WORK ORDER: Reproduce every line of the material below, but drop the pictures.
>>>>
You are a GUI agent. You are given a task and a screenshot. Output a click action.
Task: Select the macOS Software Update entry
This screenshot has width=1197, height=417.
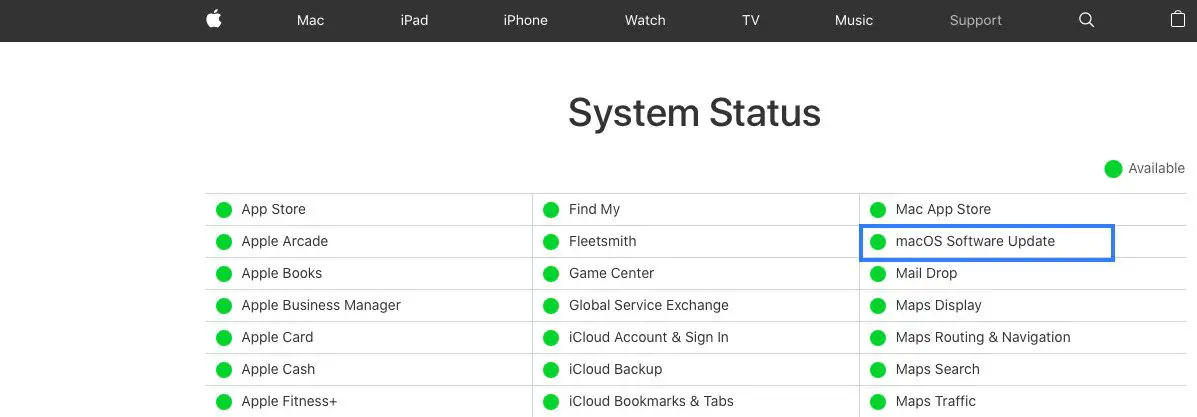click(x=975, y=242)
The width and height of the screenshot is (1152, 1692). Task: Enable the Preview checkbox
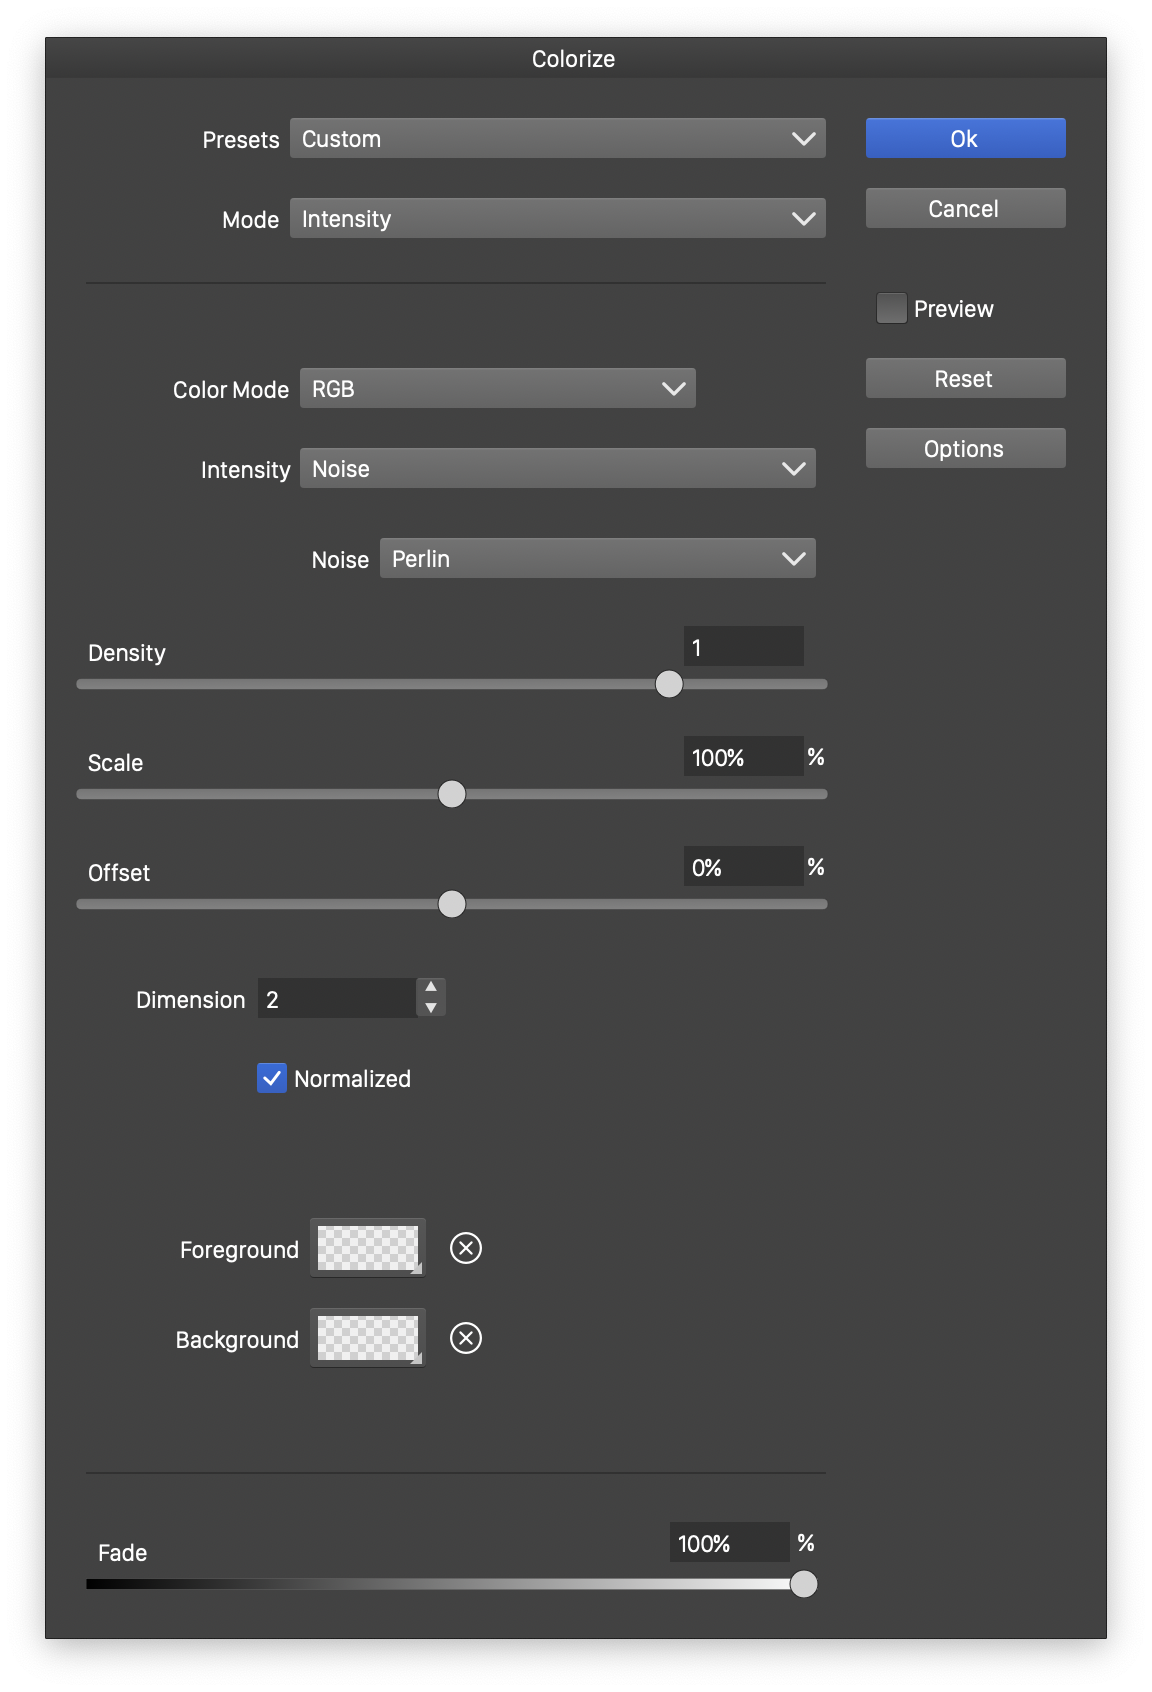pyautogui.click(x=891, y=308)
<<<<
EXERCISE SOLUTION:
You are a GUI agent. You are given a task and a screenshot. Output a click action.
Task: Select the macOS Software Update entry
This screenshot has width=1197, height=417.
click(x=975, y=242)
The width and height of the screenshot is (1152, 1692). Task: Enable the Preview checkbox
pyautogui.click(x=891, y=308)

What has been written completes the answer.